The Upside of a Walking a Picket Line

Back when the WGA struck in 1988, I was a starry-eyed newcomer in television, fresh off having my first couple of freelance scripts produced. Walking the picket line each day was a chance to meet my TV writer idols and enjoy a master class in TV writing.

Nearly twenty years later, I’m pleased to report that it hasn’t changed.

Today I got to CBS Radford at 5:45 am and walked the picket line with legendary writer/producer William Blinn.

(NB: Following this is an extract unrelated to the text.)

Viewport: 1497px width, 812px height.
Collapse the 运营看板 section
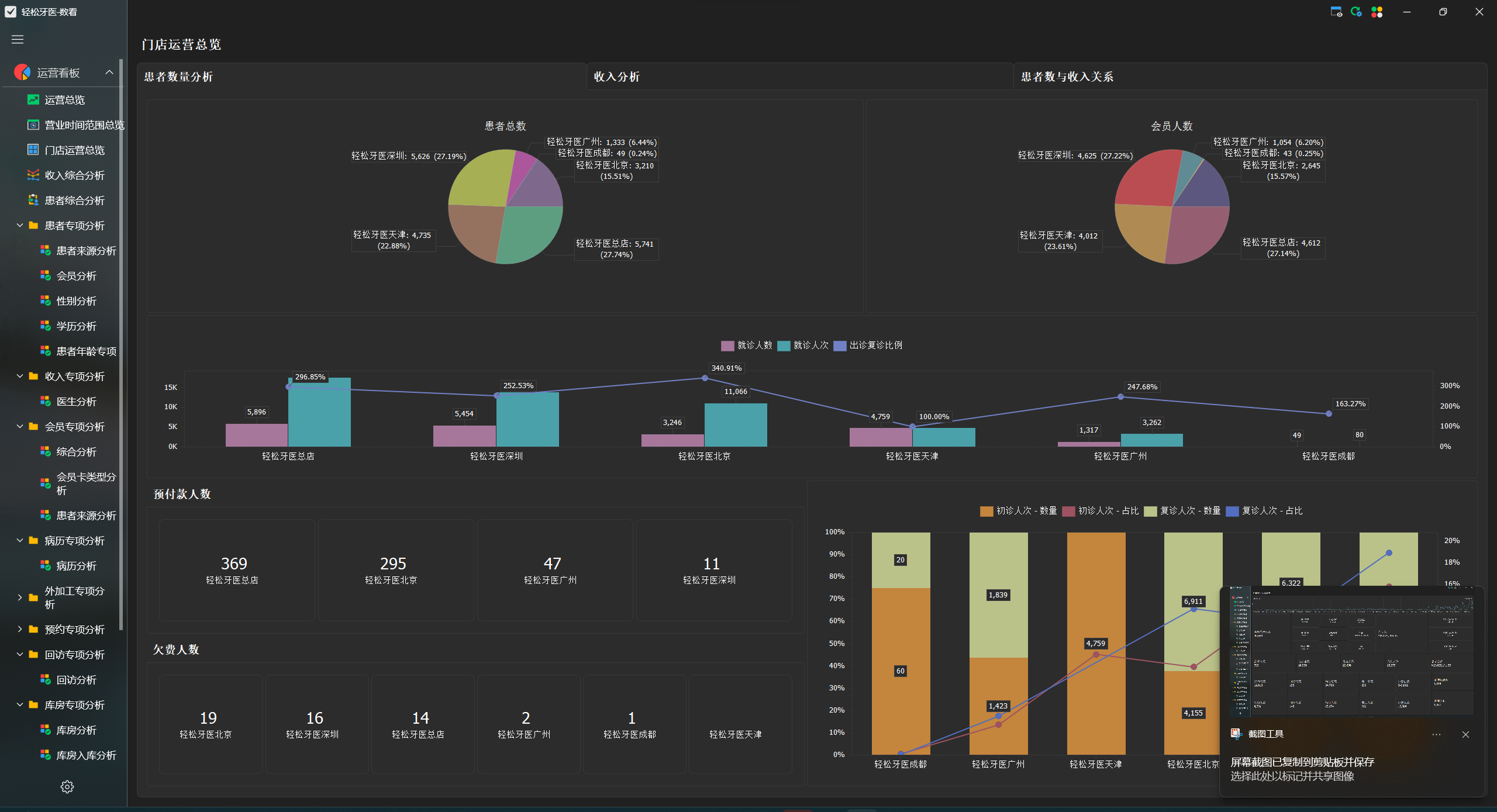[109, 72]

We share two social connections…when he started out in TV, his writing partner was Michael Gleason, my mentor…and he produced the TV series  "Our House" with the late Ernie Wallengren, who was one of my closest friends. So I’d heard a lot about Blinn over the years from Micheal and Ernie and, of course, was well aware of his successful career in television.

The congenial Blinn and I spent the whole time talking about TV and, for three hours this morning, I was the happiest writer in Hollywood. He shared anecdotes about his early days writing for "Bonanza," "Maverick," "Gunsmoke," and "Laramie"… about writing the epic miniseries "Roots"…about writing & producing everything from "Starsky & Hutch" to little-known shows like "Lazarus Syndrome" and "Heaven Help Us"… and about working with actors like Wilford Brimley, Broderick Crawford, Michael Landon, Lee Marvin and Lou Gossett Jr.  I was almost sorry when our shift ended, though my aching feet where screaming for a rest.

As far as celeb sights go, KING OF QUEENS star Kevin James showed up on the line for about twenty minutes, bought everyone Egg McMuffins and skee-daddled, but we appreciated the support and the vittles.

I had a late breakfast and caught up with the Los Angeles Times, where I was pleasantly surprised to see a very pro-WGA column from Patrick Goldstein, who noted that:

When Tom Freston was fired from Viacom in 2006 he received $60 million
in severance pay, more than all of the DVD residuals paid to WGA
members that year.

[…]So why are studios playing such hardball? They say they can’t divvy up
online revenue until they have a better idea of how much money is
generated. Of course, when video came along, the studios persuaded
writers to take a tiny cut of the profits, so as not to kill an
emerging technology. But once they were accumulating windfall profits,
did they ever revisit that deal? Not on your life.

And yesterday, the LA Times profiled a soap opera writer living in Sacramento who stands to lose everything if the strike drags on much longer. Perhaps the print media is beginning to finally see our side of the story.